Палиссо был не так хорош, как Мольер, Буало и Поп, как он был достаточно самонадеян полагать; но он был, безусловно, лучше, чем тот писака, который спрашивал —
Mais enfin de quoi se glorifie
Ce siècle de mollesse et de Philosophie?
Dites-moi: le Français a-t-il un cœur plus franc
Plus prodigue à l’état de son généreux sang,
Plus ardent à venger la plaintive innocence
Contre l’iniquité que soutient la puissance?
Le Français philosophe est-il plus respecté
Pour la foi, la candeur, l’exacte probité?
Où sont-ils ces Héros, ces vertueux modèles
Que l’Encyclopédie a couvé sous ses ailes?[196]
Утомительные вирши такого рода были самым сильным ответом, который партия обскурантизма могла собрать против энергии, изящества и блеска Вольтера.

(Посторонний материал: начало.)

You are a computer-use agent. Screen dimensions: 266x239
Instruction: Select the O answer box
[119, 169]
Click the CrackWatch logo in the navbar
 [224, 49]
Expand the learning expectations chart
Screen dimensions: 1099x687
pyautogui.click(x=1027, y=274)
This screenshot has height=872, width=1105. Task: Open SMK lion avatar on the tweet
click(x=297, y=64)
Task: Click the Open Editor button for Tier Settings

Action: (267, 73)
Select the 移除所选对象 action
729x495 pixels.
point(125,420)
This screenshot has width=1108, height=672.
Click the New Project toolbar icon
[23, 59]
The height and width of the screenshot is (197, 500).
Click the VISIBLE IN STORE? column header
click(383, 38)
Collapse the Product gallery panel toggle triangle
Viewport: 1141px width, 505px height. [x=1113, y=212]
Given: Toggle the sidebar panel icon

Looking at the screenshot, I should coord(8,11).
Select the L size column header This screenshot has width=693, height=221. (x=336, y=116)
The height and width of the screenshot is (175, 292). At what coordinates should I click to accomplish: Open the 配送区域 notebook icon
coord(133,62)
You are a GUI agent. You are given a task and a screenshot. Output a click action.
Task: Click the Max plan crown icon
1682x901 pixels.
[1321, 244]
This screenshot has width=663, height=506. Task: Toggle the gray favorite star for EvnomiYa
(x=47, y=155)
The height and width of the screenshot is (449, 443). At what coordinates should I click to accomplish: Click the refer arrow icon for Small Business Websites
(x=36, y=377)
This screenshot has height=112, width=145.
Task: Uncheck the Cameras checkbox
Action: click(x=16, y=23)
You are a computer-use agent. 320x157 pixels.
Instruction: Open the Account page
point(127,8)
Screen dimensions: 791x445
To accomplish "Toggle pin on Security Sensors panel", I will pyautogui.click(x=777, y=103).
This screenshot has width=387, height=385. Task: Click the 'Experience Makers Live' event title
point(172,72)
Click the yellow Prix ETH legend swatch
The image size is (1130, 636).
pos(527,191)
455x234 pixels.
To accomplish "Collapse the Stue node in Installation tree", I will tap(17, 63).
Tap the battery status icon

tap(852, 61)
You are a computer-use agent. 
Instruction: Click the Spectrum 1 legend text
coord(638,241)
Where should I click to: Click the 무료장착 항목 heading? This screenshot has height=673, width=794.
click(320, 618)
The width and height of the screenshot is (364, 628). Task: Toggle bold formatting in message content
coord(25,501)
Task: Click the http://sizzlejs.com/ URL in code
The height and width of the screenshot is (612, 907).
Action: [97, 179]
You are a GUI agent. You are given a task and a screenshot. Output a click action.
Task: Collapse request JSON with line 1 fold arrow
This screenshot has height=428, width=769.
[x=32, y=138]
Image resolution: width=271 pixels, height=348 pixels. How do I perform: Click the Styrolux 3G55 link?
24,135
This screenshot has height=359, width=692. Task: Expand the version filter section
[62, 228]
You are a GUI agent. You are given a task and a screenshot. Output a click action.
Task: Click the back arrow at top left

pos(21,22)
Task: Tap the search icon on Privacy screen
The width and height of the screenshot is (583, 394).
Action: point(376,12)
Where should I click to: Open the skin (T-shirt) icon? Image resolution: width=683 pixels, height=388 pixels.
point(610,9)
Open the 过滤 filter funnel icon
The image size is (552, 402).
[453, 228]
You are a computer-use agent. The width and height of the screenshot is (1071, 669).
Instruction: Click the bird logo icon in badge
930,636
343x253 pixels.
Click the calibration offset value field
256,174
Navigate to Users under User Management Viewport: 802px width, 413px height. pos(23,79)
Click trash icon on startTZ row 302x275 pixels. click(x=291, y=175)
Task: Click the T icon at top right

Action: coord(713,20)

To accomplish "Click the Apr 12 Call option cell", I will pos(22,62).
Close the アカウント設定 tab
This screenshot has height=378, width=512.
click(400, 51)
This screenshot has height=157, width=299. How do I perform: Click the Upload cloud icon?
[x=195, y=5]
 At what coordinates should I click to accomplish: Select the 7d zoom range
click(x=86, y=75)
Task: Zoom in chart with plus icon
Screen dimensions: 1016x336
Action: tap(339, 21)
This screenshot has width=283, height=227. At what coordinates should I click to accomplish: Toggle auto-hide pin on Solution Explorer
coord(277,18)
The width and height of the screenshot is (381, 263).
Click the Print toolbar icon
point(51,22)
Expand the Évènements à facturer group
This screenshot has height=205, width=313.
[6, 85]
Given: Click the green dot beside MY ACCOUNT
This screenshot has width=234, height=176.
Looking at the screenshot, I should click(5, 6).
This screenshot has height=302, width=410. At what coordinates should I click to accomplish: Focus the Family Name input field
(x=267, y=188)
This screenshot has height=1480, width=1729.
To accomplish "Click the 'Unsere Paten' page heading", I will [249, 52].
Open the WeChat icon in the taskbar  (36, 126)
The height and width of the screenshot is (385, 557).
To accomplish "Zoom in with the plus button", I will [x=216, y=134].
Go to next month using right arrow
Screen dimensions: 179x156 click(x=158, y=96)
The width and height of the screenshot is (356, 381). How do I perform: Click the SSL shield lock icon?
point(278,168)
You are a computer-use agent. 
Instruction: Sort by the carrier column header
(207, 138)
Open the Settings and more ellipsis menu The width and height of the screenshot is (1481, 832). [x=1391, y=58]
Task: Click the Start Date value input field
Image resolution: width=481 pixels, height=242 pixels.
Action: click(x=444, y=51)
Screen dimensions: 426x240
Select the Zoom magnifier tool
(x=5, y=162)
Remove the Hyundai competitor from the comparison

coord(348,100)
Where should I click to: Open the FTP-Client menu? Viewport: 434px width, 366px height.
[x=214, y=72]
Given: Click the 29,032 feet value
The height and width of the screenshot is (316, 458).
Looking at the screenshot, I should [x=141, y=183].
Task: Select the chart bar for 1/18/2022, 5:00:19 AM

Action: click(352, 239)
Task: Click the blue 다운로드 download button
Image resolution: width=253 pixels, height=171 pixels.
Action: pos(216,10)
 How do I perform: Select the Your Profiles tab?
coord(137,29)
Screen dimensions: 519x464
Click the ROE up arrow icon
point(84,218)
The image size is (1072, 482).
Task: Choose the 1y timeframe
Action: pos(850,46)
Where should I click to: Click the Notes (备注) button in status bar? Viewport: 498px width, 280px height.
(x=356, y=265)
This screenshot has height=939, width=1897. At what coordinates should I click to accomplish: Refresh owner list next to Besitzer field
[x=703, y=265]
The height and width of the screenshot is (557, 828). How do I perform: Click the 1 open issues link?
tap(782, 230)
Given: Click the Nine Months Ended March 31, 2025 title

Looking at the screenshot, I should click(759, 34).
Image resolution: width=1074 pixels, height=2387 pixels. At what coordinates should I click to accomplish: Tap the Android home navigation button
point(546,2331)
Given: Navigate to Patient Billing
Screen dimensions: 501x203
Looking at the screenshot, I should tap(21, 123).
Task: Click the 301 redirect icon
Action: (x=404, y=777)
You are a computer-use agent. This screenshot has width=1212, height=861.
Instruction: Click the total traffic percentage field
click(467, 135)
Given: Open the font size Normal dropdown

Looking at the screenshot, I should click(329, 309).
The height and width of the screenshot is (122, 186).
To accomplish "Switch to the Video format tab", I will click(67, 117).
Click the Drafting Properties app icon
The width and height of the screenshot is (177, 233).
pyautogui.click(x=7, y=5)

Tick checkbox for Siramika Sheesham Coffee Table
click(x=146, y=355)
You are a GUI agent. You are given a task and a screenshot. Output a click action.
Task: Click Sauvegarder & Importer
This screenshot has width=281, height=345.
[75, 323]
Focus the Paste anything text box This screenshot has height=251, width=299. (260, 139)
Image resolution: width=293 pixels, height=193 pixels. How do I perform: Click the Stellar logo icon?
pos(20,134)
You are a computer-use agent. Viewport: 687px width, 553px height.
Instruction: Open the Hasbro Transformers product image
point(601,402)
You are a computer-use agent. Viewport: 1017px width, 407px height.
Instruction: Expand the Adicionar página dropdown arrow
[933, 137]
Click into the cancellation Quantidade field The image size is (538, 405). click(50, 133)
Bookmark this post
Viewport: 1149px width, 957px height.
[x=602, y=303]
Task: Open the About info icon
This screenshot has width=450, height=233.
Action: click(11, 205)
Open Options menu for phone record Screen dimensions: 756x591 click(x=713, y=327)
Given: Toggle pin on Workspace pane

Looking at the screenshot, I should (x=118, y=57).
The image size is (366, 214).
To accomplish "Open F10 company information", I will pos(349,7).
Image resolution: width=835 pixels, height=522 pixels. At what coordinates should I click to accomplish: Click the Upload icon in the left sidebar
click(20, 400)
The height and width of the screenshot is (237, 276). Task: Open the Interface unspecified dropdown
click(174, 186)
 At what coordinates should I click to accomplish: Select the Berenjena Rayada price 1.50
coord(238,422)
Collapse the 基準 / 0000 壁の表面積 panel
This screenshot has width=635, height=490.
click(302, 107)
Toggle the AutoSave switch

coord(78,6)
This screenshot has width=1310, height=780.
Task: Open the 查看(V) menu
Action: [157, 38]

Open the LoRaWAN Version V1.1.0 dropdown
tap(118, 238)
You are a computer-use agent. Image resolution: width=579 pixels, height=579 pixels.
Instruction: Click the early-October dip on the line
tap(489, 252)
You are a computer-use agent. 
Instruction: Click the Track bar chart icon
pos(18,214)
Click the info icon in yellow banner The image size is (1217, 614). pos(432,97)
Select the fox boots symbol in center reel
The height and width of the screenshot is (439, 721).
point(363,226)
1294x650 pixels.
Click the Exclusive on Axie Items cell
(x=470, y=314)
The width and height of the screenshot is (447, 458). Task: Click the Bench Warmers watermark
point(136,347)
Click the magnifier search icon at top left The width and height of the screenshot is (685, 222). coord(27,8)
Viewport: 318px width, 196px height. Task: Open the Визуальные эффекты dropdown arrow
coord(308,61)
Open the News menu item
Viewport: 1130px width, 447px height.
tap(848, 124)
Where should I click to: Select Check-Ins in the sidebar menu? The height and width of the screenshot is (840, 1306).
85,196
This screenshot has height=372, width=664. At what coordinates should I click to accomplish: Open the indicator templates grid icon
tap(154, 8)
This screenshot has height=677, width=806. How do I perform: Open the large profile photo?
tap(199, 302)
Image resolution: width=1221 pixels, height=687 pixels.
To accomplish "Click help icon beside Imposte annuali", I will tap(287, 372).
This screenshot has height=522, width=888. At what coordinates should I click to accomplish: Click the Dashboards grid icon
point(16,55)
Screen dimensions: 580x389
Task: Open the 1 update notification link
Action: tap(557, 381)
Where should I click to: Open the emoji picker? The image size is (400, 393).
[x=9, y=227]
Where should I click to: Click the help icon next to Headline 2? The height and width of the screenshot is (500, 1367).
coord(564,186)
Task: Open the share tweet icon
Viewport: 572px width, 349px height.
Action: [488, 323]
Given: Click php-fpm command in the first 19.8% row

Великие официальные поборники старой системы были не намного мудрее своих наемников в прессе. Церковники были преданы слепому разуму. Великое издание сочинений Вольтера, которое Бомарше печатал за границей в Келе, вызвало их ярость до неистового предела. Печально известный кардинал де Роган, архиепископ Страсбургский (1781), осудил публикацию как святотатство. Архиепископ Парижский (1785) громил памятник скандала и дело тьмы. Архиепископ Вьеннский запретил верующим своей епархии подписываться на него под страхом смертного греха. На генеральной ассамблее духовенства, открывшейся летом 1780 года, епископы в меморандумах королю оплакивали почтение, воздаваемое знаменитому писателю, который был «менее известен красотой своего гения и превосходством своих талантов, чем упорной и непримиримой войной, которую в течение шестидесяти лет он вел против Господа и Его Христа». Они проклинали торжественными фразами «возмутительные богохульства» «Истории обеих Индий» Рейналя и заявляли, что публикация нового издания этой знаменитой книги с именем и портретом ее автора показывает, что самые элементарные понятия о стыде и приличии пребывают в глубоком сне.
Посреди этих затянувшихся криков бедствия у нас нет ни слова признания того, что единственное лекарство от моральной болезни — это моральное средство. Единственный ресурс, который пришел в их ослабленные души, — это привычный арсенал подавления, угроз, насилия и тирании. «Сир, — взывали они, — пора положить конец этой прискорбной летаргии». Они напоминали королю о декларации 1757 года, которая карала смертью всех лиц, печатавших или распространявших сочинения, враждебные религии. Но «их отеческие утробы содрогались при виде этих суровых постановлений»; все, чего они искали, — это побольше строгих тюремных заключений, разорительных штрафов и усердного шпионажа. Если читателя возмущает опрометчивость ожидания Дидро скорого упадка веры в Бога, он может быть столь же возмущен упорным ослеплением людей, которые ожидали сохранить веру в Бога с помощью шпионов департамента полиции. Многое, несомненно, было сделано для церкви в прошлые времена жестокостью и угнетением, но глупость французских епископов после правления Вольтера и апостольства «Энциклопедии» заключалась именно в их слепоте к тому факту, что старые методы отныне невозможны во Франции, и невозможны навсегда. Как мы можем удивляться ненависти и презрению, которые испытывали люди с социальным интеллектом Дидро и д’Аламбера к этому отчаянному союзу бессилия и злобы?